What is it some teachers do that make you remember them?
That second year infant teacher at St P&Ps, who'd threaten to "tan your bacon". She used words I didn't know, but I watched her put a boy over her lap and smack his bottom. She told me off for not knowing the opposite of sharp was blunt.
Mrs Pearce, 1st year juniors at P&Ps when I was too young to be in the juniors. I think that was her name. She was kind to me when I was very young and nervous.
Mr Warren, 2nd juniors at St M’s who gave Jacqueline D and me the ruler for talking. We weren't talking; we were facing each other. He told us that when we said "Man does this" it means mankind and includes the women and us girls in the class.
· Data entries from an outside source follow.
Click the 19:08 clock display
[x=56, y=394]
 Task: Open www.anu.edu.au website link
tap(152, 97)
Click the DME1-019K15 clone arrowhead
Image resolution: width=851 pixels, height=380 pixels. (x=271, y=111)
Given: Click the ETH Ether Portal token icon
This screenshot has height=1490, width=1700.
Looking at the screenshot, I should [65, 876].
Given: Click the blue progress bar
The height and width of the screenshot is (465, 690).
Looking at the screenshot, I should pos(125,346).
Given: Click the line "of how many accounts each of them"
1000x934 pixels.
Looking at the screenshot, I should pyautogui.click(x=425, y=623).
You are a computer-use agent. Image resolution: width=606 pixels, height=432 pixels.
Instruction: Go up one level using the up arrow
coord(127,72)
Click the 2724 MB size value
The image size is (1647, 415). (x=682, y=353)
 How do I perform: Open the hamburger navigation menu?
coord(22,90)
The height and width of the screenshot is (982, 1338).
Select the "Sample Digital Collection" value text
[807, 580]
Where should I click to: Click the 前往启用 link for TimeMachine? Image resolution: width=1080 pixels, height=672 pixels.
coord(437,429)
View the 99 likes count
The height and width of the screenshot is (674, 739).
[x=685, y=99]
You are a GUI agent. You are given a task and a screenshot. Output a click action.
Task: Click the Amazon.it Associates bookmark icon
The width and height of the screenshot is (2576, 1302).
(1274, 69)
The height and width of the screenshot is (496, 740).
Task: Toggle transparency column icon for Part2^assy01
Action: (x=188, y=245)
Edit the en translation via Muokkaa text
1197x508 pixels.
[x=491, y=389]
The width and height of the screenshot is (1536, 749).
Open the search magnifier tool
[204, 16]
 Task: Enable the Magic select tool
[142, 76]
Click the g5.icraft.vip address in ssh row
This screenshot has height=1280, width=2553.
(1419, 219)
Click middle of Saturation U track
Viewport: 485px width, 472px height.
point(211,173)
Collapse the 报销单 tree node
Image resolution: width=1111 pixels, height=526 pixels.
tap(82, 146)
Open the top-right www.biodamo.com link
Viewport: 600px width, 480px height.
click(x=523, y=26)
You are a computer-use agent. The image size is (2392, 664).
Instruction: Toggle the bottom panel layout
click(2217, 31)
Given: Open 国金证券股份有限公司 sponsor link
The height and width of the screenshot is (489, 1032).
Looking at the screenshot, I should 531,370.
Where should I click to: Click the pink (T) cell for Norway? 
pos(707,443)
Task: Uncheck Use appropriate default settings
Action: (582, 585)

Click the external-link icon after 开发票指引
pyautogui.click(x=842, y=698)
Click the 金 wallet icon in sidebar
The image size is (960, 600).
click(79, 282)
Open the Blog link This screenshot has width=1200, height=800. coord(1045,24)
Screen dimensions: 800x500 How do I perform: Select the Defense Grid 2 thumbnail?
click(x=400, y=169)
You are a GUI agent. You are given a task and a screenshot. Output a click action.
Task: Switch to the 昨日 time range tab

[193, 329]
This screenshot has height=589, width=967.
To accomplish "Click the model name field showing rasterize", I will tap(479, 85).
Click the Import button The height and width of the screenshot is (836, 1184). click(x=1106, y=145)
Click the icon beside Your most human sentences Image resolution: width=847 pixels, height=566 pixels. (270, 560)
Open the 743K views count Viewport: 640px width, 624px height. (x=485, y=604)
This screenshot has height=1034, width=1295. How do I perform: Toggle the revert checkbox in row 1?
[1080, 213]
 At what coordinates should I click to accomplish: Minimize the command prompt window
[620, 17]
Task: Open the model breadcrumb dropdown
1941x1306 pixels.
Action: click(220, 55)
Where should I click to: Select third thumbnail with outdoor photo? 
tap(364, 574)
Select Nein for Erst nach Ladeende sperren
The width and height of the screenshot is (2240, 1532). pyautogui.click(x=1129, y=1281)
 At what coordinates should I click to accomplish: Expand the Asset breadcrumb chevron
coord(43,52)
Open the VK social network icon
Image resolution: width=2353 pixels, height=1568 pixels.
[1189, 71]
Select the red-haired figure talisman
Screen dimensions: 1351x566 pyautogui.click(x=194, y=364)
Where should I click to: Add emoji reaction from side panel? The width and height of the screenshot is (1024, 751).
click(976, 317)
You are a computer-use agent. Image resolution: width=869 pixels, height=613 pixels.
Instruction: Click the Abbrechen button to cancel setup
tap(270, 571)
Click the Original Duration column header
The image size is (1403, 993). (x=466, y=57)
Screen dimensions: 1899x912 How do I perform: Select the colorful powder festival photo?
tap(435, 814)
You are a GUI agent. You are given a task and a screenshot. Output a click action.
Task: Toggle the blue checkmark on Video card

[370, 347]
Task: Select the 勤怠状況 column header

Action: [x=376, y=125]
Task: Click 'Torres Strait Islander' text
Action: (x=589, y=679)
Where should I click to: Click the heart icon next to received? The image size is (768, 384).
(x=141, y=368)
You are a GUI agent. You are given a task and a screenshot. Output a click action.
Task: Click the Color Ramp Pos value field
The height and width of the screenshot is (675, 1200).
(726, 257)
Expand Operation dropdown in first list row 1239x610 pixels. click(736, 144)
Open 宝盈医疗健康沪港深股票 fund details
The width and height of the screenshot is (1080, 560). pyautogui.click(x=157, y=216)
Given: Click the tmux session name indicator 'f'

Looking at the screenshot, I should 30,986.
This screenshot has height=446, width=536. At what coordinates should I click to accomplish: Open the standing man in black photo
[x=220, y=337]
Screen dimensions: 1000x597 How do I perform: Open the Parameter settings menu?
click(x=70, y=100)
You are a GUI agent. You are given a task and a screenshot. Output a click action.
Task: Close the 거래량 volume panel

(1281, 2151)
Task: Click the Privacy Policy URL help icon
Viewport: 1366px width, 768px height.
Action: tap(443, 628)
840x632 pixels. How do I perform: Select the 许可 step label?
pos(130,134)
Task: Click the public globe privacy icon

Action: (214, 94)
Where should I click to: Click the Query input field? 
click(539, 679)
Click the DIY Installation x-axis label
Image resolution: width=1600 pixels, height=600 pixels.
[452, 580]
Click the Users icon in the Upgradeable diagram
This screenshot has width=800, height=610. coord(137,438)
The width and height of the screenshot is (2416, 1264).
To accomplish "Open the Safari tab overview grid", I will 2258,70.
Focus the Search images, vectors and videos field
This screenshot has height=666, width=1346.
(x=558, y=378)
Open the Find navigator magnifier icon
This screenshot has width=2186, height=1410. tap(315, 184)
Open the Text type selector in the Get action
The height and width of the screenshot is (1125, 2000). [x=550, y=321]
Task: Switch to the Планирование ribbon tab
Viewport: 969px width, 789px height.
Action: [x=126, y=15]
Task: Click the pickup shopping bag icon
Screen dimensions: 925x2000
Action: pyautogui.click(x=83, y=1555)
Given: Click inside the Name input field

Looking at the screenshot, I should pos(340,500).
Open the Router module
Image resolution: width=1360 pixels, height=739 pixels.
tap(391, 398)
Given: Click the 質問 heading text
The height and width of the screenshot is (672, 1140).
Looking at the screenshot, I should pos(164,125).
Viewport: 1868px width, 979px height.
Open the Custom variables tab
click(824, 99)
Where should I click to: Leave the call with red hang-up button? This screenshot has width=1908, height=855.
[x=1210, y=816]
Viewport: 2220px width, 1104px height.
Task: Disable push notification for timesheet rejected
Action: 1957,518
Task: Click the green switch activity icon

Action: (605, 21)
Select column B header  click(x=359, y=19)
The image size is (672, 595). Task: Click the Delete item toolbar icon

Miss Thompson who taught French. I heard she was related to the priest and poet Francis Thompson. In first year, she taught her students about how the French make le poisson d’avril, paper fishes andpin them to the backs of the people they wish to tease. In second year, two of our class applied this knowledge. They were the two brightest (Peeny C? and Penny S?) and it was a bit odd that they were at the front asking her questions, but one was distracting her while the other pinned on the poisson d'avril. The class didn't realise until she was leaving the class room at the end of the lesson, when we all saw, but Anne B gasped out loud and Miss Thompson came back in demanding to know the reason. No way would I have said anything because it was too good a joke. She threatened the whole class, and I would have taken the punishment because it was worthwhile even though I'd not thought of it or done it. However, the culprits admitted it.
Honestly, Miss T should have been laughing in the staff room with pride that her lessons had elicited such knowledge.
Mr Ryan, my GCE maths who taught the year's bottom set and didn't expect much of me as he revealed when I got my results, “you did better than I expected." Thank you Mr Ryan.
Mrs Bleslin helped me pass GCE maths because she taught me maths privately on Saturday mornings for nearly a year She was Irish, widowed, and had had a stroke which was why she didn't teach in a school. She was lovely to me, encouraged me, gave me chocolate biscuits.
Mrs Phyllis Dalgleish, collect head of drama who cared how her students did. Years later, I would have liked to contact her to tell her how much I appreciated her lectures and directorship of our productions but she'd died before the web provided a means of contacting her.
Phyllis Ethel (Phyl), late of Digby Stuart College, Roehampton, passed away peacefully on 27 June, 2004. Cremation at Eastbourne Crematorium Main Chapel on Thursday, 8 July at 12.15p.m.